Künftig könnten Gerichte vorläufige oder dauerhafte Umgangsverbote verhängen, wenn die Gewalt die körperliche Sicherheit des Opfers gefährdet. Jeder Fall würde individuell geprüft, wobei Faktoren wie Schwere, Häufigkeit und Wiederholungsrisiko der Misshandlung abgewogen würden. Das Justizministerium betont, dass es keine automatischen Verbote geben werde, da ein Kontaktabbruch nur als letztes Mittel angesehen wird.

Hubig hat hervorgehoben, dass Umgangsrechte ein Opfer niemals zwingen dürften, anhaltenden Bedrohungen ausgesetzt zu sein. Die Reform ist Teil einer umfassenden Überarbeitung des Familienrechts, wie die Funke-Mediengruppe berichtet. Ziel sei es, Schutz auch dann zu gewährleisten, wenn sich die Gewalt nicht direkt gegen das Kind richtet.

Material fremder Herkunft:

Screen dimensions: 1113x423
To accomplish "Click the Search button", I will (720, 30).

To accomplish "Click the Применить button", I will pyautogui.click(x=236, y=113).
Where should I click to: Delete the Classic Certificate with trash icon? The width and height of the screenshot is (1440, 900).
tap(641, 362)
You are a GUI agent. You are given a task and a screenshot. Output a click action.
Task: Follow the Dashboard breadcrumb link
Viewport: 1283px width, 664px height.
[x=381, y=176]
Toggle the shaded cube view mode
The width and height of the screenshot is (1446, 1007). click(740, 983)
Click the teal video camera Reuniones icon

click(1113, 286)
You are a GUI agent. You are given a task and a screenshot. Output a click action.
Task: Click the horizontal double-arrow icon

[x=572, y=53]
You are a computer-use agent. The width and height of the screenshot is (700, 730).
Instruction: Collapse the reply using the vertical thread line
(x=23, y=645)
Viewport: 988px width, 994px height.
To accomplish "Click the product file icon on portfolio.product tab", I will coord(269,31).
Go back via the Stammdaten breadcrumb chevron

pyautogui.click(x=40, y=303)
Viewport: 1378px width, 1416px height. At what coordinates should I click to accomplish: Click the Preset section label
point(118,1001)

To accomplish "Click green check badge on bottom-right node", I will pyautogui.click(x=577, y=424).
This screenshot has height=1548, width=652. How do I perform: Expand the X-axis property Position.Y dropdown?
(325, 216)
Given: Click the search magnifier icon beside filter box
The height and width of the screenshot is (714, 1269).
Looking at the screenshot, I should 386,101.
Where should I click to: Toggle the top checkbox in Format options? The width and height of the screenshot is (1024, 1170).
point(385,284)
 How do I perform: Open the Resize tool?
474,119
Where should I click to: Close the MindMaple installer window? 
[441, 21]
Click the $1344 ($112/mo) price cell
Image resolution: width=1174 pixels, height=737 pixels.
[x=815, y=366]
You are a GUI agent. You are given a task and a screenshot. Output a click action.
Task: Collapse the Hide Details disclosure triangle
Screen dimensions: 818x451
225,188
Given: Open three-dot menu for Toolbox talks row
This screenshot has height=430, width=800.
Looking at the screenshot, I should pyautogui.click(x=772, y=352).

Die geplanten Änderungen würden Richtern klarere Handlungsmöglichkeiten in Fällen häuslicher Gewalt geben. Die Gerichte müssten die Umstände jedes Einzelfalls prüfen, bevor sie über Einschränkungen entscheiden. Wird die Reform verabschiedet, würde sie den Schutz für Opfer stärken, während das Kindeswohl im Mittelpunkt der Entscheidungen bleibt.